All we can do is make the argument and continue raising the issue, though I would temper any expectation that we can create a new general consensus among historians.

The historical profession grew from the work of essentially patrician chroniclers who shared fundamental assumptions about the nature of the country, class, race, and gender. The loudest voices were those with the most resources to magnify them. When the field became academic, it broadened participation, but retained those essential assumptions. Over time, this expanded to include more people of color, more women, more plebeians. Like the expansion of the suffrage, it did so within clear limits. Dominant voices and concerns remain dominant.

The profession has accommodated the interests of this broader influx of scholars in large part by ghettoizing fields. There are certainly reasons for this. Scholars engaged in African American, Native, Hispanic, or the history of women or LGBT communities are tapping into relatively neglected areas and vast rich fields for inquiry naturally create specializations that tend to seem closed off to the profession in general. These areas have sought and found constituencies outside of the profession, as has labor history.

At the same time, any kind of legitimacy within the profession often requires legitimating its mythologies, at least to the extent of not challenging them.

To a great extent, labor history has drifted from the history of labor movements, precisely because labor organizations themselves no longer function as movements. The strength of a labor movement has always been in the power of the rank and file, and a vision of the future that turned on building more and bigger unions with a democratically engaged membership.

Organized labor proved one of the most eager to ignore the broader social questions of race, gender, war and peace. The AFL-CIO leadership has retreated to the right along with the Democratic Party, and has even threatened officials that might, for example, express any sympathy for the forlorn hope of Bernie Sanders to resurrect that kind of reformism. Among labor historians, this complicates the predispositions in academe generally, to take a critical approach to the subject.

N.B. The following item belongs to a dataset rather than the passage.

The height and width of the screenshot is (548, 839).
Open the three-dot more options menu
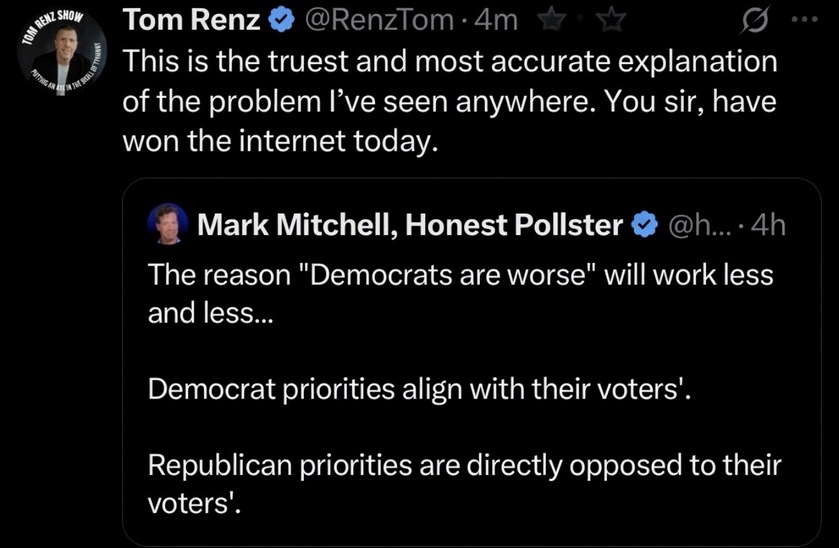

The real test of a historical thesis is going to be history. And what we’re discussing is a history that has yet to be made.

Being the gadfly, the heretic is an important role at this point.

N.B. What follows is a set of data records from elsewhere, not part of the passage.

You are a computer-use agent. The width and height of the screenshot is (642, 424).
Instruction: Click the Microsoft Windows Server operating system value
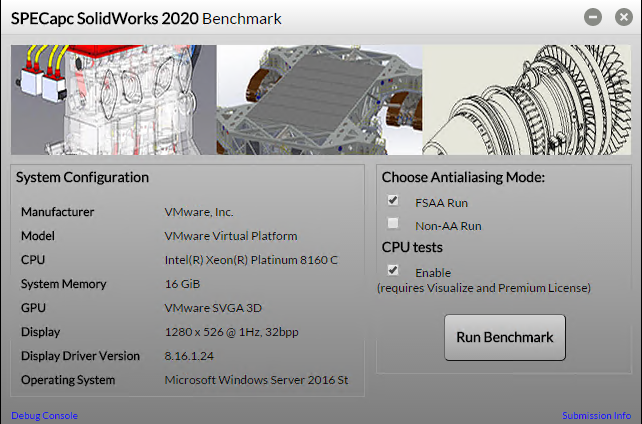pyautogui.click(x=256, y=380)
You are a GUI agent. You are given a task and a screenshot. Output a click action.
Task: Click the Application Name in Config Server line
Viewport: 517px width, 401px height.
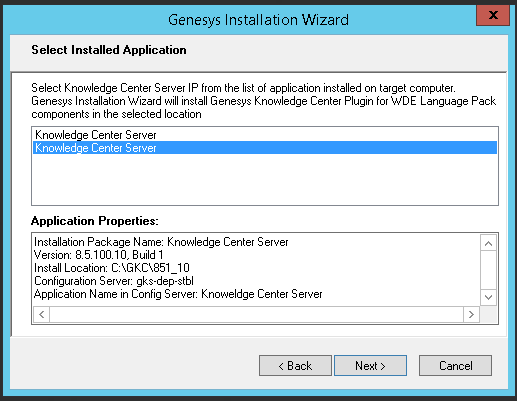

  • Finally, you are a remarkably prolific scholar. Can you please tell us how you approach the writing process itself? 

**

Thank you, but I’m afraid I have to confess that this reflects a certain intellectual laziness and indiscipline, I suspect.

All of us do our best and strongest work when we allow it to capture us, when we are following our curiosity and doing what we want to do. Since starting graduate school, I’ve always had at least two or three book projects in the works and some notional ideas of other things I’d like to do later. So, among the various projects I’m pursuing, I’m always more passionate about one than the others, so whatever I’m doing always interests me the most.

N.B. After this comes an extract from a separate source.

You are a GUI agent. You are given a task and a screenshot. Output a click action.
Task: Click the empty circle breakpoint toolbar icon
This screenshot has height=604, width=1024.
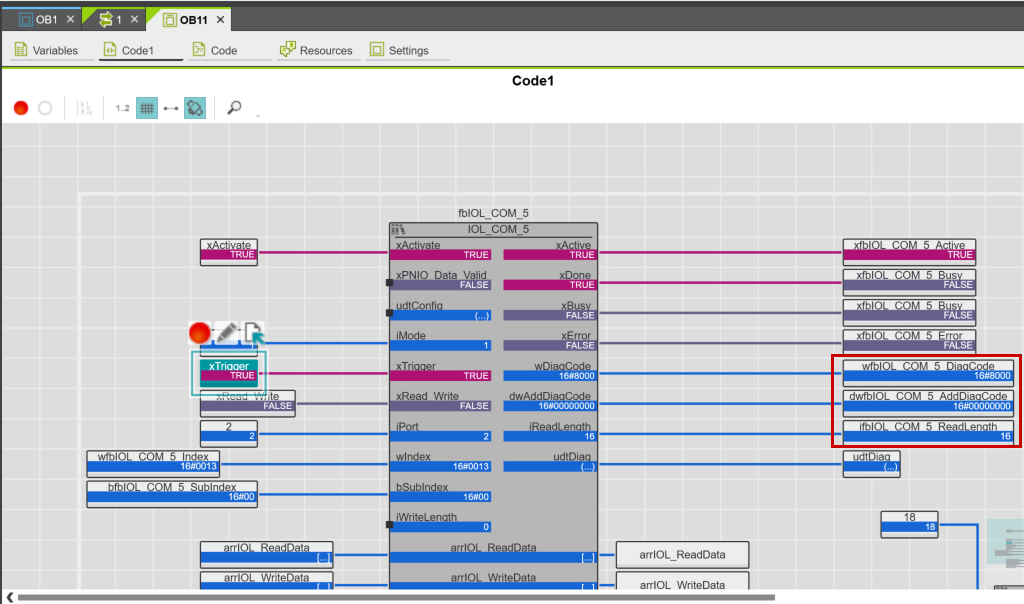45,108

I finished the last book manuscript and sent it off with a clear idea of what I wanted to do next, but it seemed to loom like a job. So I set everything aside for a couple of weeks. Read some books, poked at some general notes, and found another project that seemed much more interesting. I may finish it before I get to the one that I thought I should do. Or I may find the originally scheduled project more interesting at some point and switch to that one.

Put another way. I don’t tie myself down to finishing a project simply because it might be closest to finishing than the others. You have to have confidence that you’ll finish it at some point. So far, that’s generally proved to be true in my case.

I’m always aware that trying to cram whatever I’m doing into the truncated career the profession deigned to give me. On one level, had the historical profession really wanted me to have a more standard career arc, I would have been employed years before I was, and accorded the same sabbaticals, grants, and support others have had.

But each of us has to play the hand we’re dealt as best we can, and I regard myself as having a much better hand that I had ever had any reason to expect, and am very fortunate getting to do what I do.

And I am equally fortunate having so much work I still hope to complete.